Нехорошо говорить об этом, но у моей подруги уже был грех до того, как все случилось со мной. Наверно, поэтому я и обратилась к ней за помощью. И она сразу все поняла, то есть поняла прямую причину моего состояния. Но мое отчаяние, водоворот раскаяния, круживший меня как соломинку, — это было выше ее понимания.
А потом я стала приходить в себя, даже повеселела немного. Не знаю, может быть, я пошла в маму, может быть, беспечность и легкомыслие у меня в крови… Так или иначе, но я стала выздоравливать, и подруга отпустила меня одну в это путешествие.
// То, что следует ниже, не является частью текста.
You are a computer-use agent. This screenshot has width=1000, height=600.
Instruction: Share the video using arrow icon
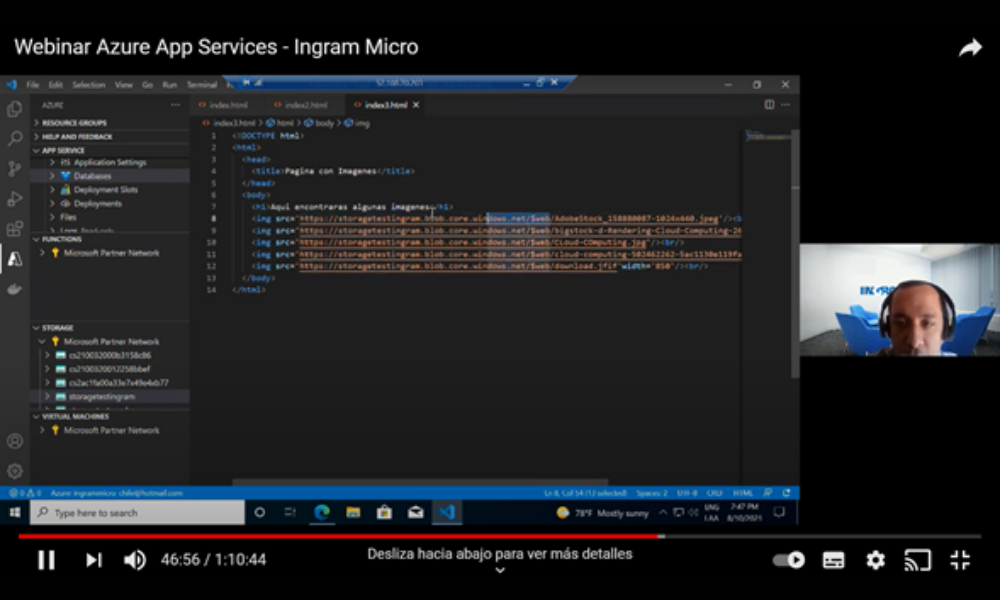pos(970,48)
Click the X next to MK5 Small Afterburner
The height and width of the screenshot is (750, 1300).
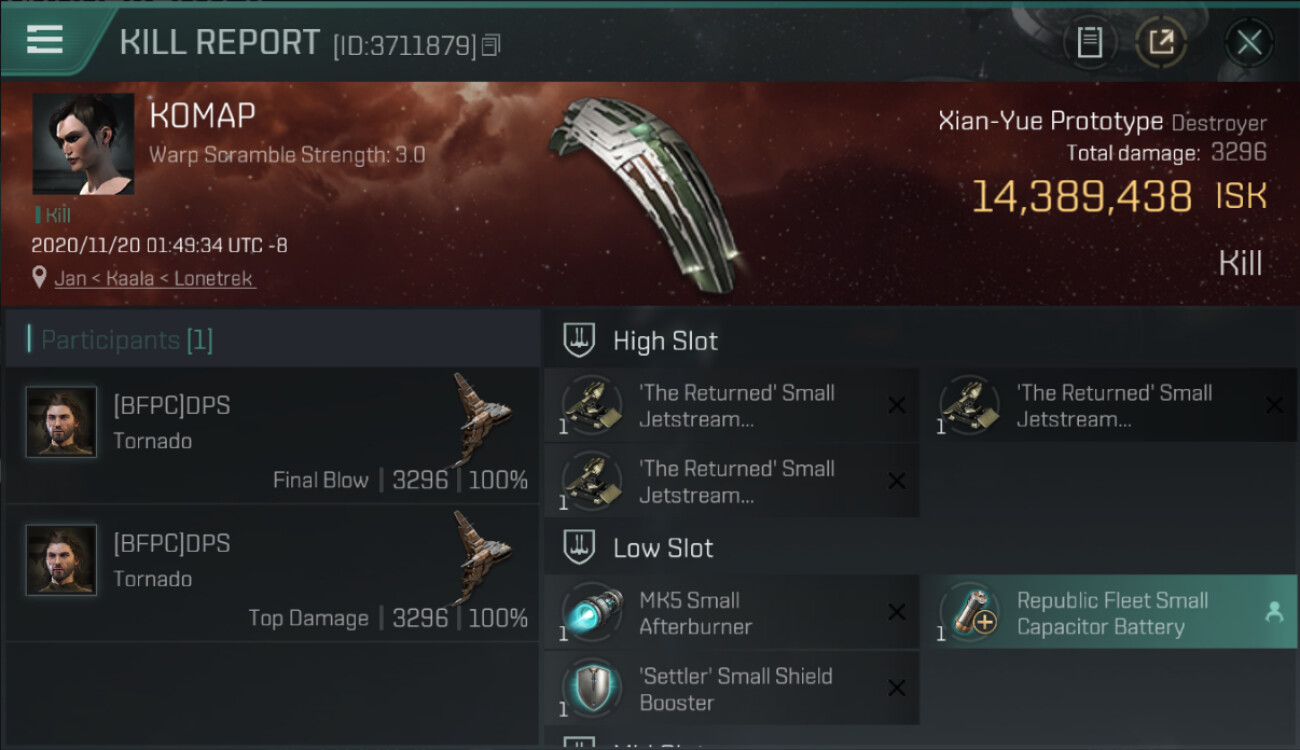coord(897,613)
По сравнению с жизнью вдвоем с мамой или с моей одинокой жизнью после ее смерти путешествие, пребывание в разных гостиницах кажутся мне чуть ли не верхом успокоения и беззаботности. Но все же по ночам бывает очень тоскливо и пусто, потому я и начала писать это письмо. С тех пор прошло три месяца, и вдруг я заговорила. Почему?»